- **ASSIGNMENT**: Identify and pull out each line of the entries in which "layer" occurs.

Recorded data

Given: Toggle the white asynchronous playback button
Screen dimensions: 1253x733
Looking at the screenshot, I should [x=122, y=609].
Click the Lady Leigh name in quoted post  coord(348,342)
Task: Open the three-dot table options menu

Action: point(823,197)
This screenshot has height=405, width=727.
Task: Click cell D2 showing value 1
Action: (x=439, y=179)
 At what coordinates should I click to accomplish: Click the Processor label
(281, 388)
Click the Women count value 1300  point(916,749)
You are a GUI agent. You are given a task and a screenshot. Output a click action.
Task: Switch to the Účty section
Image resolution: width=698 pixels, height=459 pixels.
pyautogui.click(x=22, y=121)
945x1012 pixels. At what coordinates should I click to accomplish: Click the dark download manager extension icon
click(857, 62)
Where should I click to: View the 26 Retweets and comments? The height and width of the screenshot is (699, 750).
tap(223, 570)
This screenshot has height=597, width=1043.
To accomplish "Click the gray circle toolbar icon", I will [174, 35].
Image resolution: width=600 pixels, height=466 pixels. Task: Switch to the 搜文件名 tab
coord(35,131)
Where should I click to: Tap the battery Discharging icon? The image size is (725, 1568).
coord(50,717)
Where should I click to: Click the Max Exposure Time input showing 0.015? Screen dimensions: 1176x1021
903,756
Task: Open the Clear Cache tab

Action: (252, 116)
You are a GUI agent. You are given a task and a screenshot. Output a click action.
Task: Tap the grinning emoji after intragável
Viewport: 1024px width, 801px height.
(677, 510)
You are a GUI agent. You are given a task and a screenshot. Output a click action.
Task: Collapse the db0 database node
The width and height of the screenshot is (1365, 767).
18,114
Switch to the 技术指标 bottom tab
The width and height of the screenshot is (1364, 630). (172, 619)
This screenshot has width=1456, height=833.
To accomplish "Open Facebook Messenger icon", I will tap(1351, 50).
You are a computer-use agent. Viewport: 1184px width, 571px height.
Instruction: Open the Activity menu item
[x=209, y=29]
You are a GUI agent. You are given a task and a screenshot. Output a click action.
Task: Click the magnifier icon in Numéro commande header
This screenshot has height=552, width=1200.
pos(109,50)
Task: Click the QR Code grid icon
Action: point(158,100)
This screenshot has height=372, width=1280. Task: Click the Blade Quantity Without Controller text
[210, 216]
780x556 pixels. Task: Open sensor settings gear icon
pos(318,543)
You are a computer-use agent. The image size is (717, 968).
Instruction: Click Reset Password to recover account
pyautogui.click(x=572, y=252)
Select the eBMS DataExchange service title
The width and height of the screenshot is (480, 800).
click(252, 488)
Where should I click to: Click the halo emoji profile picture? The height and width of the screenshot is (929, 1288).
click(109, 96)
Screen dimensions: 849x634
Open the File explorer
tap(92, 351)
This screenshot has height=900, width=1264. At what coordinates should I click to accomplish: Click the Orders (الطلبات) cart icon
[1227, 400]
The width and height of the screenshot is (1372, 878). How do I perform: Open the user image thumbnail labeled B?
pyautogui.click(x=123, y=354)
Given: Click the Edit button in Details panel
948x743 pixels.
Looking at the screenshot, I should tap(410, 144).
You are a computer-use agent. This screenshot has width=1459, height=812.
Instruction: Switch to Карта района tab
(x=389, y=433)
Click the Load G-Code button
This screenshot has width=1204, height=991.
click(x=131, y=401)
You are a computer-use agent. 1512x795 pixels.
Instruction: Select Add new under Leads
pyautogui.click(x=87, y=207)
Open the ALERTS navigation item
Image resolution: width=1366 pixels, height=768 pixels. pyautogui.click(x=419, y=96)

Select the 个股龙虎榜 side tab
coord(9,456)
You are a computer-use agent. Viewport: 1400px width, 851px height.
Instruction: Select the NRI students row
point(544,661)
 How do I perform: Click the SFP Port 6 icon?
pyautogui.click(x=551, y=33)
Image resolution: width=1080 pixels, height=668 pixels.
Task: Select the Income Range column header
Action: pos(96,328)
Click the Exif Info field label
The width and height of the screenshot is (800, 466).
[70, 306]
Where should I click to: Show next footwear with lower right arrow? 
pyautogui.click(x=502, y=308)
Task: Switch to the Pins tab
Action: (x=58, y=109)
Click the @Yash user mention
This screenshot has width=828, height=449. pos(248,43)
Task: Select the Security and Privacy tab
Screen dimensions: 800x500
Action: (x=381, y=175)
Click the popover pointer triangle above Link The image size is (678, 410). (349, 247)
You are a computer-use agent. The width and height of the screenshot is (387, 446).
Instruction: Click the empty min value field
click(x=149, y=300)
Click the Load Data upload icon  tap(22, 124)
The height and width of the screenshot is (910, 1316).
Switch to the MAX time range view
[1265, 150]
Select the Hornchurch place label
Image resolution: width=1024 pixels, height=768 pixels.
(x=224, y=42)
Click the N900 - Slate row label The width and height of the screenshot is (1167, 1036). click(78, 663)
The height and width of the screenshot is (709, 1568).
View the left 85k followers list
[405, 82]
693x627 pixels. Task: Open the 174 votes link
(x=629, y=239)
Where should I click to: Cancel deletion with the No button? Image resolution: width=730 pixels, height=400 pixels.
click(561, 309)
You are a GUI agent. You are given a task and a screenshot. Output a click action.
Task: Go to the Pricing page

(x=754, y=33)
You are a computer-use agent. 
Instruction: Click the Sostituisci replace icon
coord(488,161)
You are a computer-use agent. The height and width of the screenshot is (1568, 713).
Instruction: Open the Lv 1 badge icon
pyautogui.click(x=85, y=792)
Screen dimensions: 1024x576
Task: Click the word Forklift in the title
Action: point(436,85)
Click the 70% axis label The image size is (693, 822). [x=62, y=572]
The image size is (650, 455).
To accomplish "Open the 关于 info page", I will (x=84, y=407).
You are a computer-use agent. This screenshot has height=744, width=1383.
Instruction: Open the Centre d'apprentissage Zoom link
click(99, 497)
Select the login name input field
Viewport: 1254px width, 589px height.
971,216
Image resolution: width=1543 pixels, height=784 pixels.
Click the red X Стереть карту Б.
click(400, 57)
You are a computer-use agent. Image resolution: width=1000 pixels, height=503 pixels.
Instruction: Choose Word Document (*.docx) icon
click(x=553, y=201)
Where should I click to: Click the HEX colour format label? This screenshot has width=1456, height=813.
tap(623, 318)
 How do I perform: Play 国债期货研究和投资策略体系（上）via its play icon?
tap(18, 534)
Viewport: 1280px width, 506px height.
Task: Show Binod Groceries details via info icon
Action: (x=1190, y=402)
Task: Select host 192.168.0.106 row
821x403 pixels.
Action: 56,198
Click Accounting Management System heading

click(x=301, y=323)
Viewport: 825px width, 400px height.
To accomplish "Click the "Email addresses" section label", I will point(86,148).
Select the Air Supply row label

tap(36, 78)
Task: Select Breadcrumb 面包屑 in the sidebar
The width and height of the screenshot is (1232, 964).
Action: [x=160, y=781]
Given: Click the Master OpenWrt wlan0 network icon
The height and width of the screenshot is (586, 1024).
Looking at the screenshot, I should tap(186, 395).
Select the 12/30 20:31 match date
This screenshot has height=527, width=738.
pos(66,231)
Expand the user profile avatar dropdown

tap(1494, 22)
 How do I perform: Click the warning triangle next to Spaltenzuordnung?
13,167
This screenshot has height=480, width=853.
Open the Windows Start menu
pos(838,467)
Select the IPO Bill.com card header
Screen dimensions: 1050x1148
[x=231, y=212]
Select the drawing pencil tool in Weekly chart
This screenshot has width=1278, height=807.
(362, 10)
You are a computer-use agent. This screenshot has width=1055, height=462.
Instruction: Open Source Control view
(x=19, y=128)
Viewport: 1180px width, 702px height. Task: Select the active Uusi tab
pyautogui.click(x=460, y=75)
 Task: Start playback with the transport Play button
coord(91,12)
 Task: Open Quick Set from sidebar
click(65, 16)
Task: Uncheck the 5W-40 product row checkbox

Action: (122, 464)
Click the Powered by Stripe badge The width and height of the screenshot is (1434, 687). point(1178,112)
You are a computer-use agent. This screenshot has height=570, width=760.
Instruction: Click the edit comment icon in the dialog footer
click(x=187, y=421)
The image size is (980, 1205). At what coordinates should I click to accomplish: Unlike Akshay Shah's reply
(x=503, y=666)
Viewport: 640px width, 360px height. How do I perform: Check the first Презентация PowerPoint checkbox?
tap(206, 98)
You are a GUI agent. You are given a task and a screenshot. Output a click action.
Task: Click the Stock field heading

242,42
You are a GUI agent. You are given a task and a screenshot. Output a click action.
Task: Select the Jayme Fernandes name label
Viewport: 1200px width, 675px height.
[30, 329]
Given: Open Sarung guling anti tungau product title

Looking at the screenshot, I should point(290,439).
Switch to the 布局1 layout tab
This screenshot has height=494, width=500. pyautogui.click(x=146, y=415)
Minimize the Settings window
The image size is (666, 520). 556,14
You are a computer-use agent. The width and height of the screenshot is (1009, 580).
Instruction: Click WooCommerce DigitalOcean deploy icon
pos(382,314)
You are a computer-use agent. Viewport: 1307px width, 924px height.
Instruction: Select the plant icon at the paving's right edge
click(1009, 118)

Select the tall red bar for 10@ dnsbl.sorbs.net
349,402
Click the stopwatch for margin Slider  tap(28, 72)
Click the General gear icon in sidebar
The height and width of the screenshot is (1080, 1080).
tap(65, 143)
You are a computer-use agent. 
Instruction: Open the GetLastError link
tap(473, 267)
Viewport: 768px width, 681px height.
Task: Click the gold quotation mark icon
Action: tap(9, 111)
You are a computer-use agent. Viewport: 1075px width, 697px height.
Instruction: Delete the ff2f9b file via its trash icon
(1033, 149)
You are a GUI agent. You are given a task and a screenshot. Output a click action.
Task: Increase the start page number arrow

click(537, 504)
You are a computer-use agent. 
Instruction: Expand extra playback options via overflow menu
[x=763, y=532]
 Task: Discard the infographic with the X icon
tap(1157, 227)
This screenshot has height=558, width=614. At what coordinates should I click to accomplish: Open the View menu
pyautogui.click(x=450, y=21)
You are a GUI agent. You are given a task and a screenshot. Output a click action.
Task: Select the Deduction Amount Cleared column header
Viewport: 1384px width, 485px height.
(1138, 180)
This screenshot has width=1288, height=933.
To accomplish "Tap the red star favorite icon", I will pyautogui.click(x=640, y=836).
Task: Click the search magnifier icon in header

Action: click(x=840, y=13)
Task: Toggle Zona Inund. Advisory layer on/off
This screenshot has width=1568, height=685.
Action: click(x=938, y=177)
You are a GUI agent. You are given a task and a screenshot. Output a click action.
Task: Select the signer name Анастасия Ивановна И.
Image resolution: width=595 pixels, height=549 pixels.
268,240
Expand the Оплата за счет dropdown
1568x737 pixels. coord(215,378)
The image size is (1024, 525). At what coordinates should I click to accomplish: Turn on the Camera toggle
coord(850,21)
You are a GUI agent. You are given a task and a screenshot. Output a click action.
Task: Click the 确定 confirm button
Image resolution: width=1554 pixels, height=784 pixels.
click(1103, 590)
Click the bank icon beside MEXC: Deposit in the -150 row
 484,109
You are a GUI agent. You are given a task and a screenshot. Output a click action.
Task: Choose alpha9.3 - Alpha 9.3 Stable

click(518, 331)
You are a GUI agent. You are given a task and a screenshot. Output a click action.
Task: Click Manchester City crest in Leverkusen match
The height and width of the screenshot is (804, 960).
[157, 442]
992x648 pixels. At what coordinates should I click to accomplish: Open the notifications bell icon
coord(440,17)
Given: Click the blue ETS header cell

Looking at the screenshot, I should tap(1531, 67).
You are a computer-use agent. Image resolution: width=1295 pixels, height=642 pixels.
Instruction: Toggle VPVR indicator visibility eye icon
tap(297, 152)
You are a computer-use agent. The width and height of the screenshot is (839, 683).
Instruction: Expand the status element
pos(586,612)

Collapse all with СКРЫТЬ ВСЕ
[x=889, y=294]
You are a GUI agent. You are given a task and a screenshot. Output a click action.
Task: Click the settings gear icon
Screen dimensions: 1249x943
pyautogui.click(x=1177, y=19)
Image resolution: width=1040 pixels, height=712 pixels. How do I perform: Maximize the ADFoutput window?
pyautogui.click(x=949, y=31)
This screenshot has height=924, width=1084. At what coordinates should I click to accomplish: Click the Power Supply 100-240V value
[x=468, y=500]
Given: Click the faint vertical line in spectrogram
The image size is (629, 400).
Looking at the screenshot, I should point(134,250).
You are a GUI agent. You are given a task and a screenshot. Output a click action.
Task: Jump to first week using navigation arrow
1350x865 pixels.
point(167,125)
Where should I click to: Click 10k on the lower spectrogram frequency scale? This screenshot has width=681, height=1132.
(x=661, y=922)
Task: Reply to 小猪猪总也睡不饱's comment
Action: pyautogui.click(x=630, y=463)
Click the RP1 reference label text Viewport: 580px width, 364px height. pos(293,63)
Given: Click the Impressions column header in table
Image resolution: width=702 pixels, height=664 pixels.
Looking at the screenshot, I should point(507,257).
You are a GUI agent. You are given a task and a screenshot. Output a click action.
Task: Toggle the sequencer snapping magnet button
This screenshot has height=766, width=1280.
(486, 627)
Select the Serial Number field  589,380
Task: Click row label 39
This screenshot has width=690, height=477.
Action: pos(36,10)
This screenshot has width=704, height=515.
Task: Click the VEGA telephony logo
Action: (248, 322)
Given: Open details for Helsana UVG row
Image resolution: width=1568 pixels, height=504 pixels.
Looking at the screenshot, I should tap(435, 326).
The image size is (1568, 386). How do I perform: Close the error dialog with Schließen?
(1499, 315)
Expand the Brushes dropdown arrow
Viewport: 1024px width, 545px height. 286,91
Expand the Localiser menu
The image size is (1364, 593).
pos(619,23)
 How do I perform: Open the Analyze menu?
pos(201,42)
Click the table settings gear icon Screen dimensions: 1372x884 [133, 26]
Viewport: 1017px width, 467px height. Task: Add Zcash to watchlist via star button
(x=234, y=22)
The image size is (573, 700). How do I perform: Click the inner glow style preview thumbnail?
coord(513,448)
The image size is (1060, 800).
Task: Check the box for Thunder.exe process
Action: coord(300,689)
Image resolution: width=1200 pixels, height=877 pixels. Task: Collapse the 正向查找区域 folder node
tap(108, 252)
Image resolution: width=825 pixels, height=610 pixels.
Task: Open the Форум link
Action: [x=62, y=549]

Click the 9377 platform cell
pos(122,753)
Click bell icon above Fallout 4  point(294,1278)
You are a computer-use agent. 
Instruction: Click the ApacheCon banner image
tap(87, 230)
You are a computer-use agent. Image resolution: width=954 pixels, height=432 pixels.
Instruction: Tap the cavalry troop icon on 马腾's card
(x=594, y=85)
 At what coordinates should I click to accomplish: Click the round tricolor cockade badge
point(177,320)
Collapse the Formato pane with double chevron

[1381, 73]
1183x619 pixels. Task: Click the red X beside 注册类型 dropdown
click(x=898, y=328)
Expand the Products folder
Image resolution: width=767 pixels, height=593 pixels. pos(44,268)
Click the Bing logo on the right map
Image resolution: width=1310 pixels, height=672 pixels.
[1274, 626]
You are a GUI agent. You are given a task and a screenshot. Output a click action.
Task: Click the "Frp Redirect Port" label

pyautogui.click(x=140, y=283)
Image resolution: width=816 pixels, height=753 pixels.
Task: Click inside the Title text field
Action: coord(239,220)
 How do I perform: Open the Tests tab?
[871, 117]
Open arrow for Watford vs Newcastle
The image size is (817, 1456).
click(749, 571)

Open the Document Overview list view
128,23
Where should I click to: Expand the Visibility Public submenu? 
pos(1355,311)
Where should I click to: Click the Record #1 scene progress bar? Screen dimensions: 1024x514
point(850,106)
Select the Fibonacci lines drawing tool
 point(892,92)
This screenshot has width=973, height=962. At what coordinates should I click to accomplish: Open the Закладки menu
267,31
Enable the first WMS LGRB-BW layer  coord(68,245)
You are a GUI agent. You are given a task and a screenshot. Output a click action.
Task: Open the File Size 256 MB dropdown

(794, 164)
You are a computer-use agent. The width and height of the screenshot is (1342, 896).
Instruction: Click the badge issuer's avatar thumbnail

- **SOLVED PROBLEM**:
Task: Toggle Zona Inund. Advisory layer on/off
Enable the first WMS LGRB-BW layer  coord(68,245)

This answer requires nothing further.